Records for this exercise >>
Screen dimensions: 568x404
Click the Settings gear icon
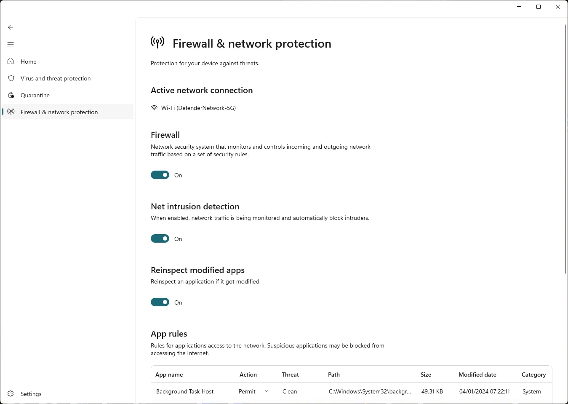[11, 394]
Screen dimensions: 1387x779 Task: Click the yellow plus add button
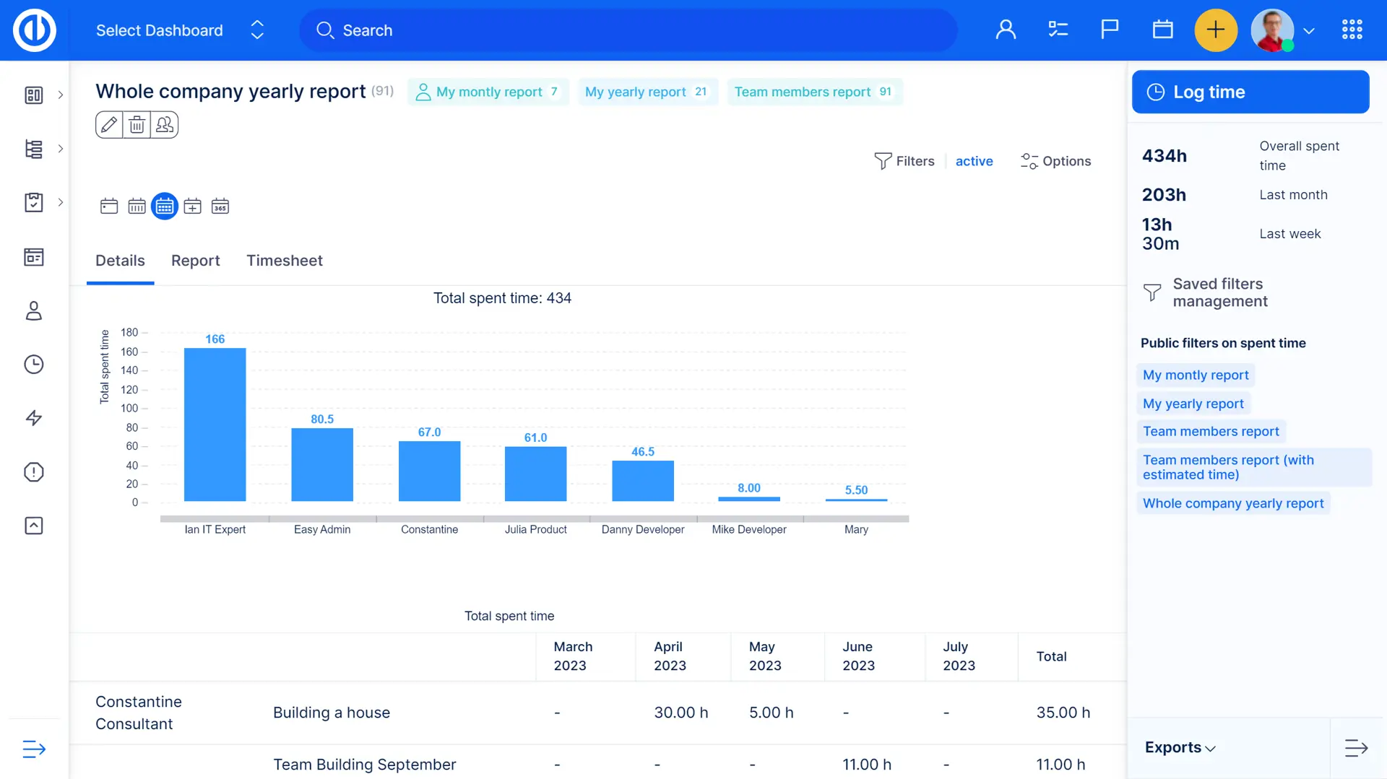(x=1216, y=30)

What you need to do >>
Where an entry includes an image, leave that image out; otherwise, reproduce everything exactly.

Result of the exercise >>
Screen dimensions: 568x404
Click the Settings gear icon
[11, 394]
Screen dimensions: 1387x779 Task: Click the yellow plus add button
(x=1216, y=30)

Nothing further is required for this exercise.